= TASK DESCRIPTION =
The records that follow must be repeated exactly, line by line.
:: GIVEN RECORDS ::
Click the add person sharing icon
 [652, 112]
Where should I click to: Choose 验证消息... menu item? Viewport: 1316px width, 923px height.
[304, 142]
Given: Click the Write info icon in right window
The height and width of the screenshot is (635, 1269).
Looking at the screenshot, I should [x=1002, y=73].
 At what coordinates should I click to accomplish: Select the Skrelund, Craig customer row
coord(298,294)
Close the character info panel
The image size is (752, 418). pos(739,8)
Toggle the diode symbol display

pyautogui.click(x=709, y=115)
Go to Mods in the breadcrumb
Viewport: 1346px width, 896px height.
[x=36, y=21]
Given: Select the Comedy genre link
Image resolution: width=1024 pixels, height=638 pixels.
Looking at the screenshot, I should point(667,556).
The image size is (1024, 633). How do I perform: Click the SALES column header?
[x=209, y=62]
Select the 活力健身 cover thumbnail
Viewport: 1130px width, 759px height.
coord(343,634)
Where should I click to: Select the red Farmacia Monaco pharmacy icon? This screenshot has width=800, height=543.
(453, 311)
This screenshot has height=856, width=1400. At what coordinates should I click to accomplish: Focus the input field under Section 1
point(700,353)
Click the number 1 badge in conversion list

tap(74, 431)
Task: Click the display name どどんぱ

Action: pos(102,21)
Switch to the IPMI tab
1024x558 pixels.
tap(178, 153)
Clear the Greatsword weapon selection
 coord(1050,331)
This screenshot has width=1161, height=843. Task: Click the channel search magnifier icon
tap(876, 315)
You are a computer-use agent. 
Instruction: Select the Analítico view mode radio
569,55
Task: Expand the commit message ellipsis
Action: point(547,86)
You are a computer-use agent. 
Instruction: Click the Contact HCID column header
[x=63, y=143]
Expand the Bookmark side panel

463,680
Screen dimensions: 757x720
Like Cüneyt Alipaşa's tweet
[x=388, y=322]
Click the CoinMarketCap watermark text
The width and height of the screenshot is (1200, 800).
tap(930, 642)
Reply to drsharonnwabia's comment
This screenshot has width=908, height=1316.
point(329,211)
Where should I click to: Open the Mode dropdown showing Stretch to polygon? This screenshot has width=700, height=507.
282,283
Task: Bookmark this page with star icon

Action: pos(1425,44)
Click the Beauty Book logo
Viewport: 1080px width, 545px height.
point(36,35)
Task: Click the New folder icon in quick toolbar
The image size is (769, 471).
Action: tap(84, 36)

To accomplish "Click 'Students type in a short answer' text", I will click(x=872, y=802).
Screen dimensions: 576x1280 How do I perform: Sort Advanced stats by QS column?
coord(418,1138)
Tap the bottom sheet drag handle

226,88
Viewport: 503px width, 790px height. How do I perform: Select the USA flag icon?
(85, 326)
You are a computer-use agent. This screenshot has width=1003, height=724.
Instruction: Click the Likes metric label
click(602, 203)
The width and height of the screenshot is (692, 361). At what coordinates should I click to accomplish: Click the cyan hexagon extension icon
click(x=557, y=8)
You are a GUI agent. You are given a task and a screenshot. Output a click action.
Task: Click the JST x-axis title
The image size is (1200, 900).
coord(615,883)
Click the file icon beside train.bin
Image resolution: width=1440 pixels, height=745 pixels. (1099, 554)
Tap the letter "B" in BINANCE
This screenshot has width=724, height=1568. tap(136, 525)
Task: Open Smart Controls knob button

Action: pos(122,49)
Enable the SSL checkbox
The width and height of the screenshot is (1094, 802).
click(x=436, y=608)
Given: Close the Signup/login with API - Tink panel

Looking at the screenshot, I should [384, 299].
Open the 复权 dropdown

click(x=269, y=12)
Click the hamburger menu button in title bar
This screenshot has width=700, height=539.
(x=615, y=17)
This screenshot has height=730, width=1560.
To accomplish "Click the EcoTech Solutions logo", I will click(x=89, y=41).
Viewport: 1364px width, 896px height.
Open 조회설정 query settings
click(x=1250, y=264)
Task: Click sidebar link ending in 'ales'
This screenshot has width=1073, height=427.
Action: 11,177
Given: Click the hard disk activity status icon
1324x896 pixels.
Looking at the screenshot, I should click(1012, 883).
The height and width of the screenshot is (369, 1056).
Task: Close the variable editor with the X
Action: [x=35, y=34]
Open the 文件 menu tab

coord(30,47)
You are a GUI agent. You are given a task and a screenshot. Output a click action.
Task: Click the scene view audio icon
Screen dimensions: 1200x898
:::
= FINISHED TASK =
Click the add person sharing icon
 [652, 112]
Where should I click to: Choose 验证消息... menu item? Viewport: 1316px width, 923px height.
[304, 142]
Given: Click the Write info icon in right window
The height and width of the screenshot is (635, 1269).
Looking at the screenshot, I should [x=1002, y=73].
 At what coordinates should I click to accomplish: Select the Skrelund, Craig customer row
coord(298,294)
Close the character info panel
The image size is (752, 418). pos(739,8)
Toggle the diode symbol display

pyautogui.click(x=709, y=115)
Go to Mods in the breadcrumb
Viewport: 1346px width, 896px height.
[x=36, y=21]
Given: Select the Comedy genre link
Image resolution: width=1024 pixels, height=638 pixels.
Looking at the screenshot, I should point(667,556).
The image size is (1024, 633). How do I perform: Click the SALES column header?
[x=209, y=62]
Select the 活力健身 cover thumbnail
Viewport: 1130px width, 759px height.
coord(343,634)
Where should I click to: Select the red Farmacia Monaco pharmacy icon? This screenshot has width=800, height=543.
(453, 311)
This screenshot has height=856, width=1400. At what coordinates should I click to accomplish: Focus the input field under Section 1
point(700,353)
Click the number 1 badge in conversion list

tap(74, 431)
Task: Click the display name どどんぱ

Action: pos(102,21)
Switch to the IPMI tab
1024x558 pixels.
tap(178, 153)
Clear the Greatsword weapon selection
 coord(1050,331)
This screenshot has width=1161, height=843. Task: Click the channel search magnifier icon
tap(876, 315)
You are a computer-use agent. 
Instruction: Select the Analítico view mode radio
569,55
Task: Expand the commit message ellipsis
Action: point(547,86)
You are a computer-use agent. 
Instruction: Click the Contact HCID column header
[x=63, y=143]
Expand the Bookmark side panel

463,680
Screen dimensions: 757x720
Like Cüneyt Alipaşa's tweet
[x=388, y=322]
Click the CoinMarketCap watermark text
The width and height of the screenshot is (1200, 800).
tap(930, 642)
Reply to drsharonnwabia's comment
This screenshot has width=908, height=1316.
point(329,211)
Where should I click to: Open the Mode dropdown showing Stretch to polygon? This screenshot has width=700, height=507.
282,283
Task: Bookmark this page with star icon

Action: pos(1425,44)
Click the Beauty Book logo
Viewport: 1080px width, 545px height.
point(36,35)
Task: Click the New folder icon in quick toolbar
The image size is (769, 471).
Action: tap(84, 36)

To accomplish "Click 'Students type in a short answer' text", I will click(x=872, y=802).
Screen dimensions: 576x1280 How do I perform: Sort Advanced stats by QS column?
coord(418,1138)
Tap the bottom sheet drag handle

226,88
Viewport: 503px width, 790px height. How do I perform: Select the USA flag icon?
(85, 326)
You are a computer-use agent. This screenshot has width=1003, height=724.
Instruction: Click the Likes metric label
click(602, 203)
The width and height of the screenshot is (692, 361). At what coordinates should I click to accomplish: Click the cyan hexagon extension icon
click(x=557, y=8)
You are a GUI agent. You are given a task and a screenshot. Output a click action.
Task: Click the JST x-axis title
The image size is (1200, 900).
coord(615,883)
Click the file icon beside train.bin
Image resolution: width=1440 pixels, height=745 pixels. (1099, 554)
Tap the letter "B" in BINANCE
This screenshot has width=724, height=1568. tap(136, 525)
Task: Open Smart Controls knob button

Action: pos(122,49)
Enable the SSL checkbox
The width and height of the screenshot is (1094, 802).
click(x=436, y=608)
Given: Close the Signup/login with API - Tink panel

Looking at the screenshot, I should [384, 299].
Open the 复权 dropdown

click(x=269, y=12)
Click the hamburger menu button in title bar
This screenshot has width=700, height=539.
(x=615, y=17)
This screenshot has height=730, width=1560.
To accomplish "Click the EcoTech Solutions logo", I will click(x=89, y=41).
Viewport: 1364px width, 896px height.
Open 조회설정 query settings
click(x=1250, y=264)
Task: Click sidebar link ending in 'ales'
This screenshot has width=1073, height=427.
Action: 11,177
Given: Click the hard disk activity status icon
1324x896 pixels.
Looking at the screenshot, I should click(1012, 883).
The height and width of the screenshot is (369, 1056).
Task: Close the variable editor with the X
Action: [x=35, y=34]
Open the 文件 menu tab

coord(30,47)
You are a GUI agent. You are given a task and a screenshot. Output a click action.
Task: Click the scene view audio icon
Screen dimensions: 1200x898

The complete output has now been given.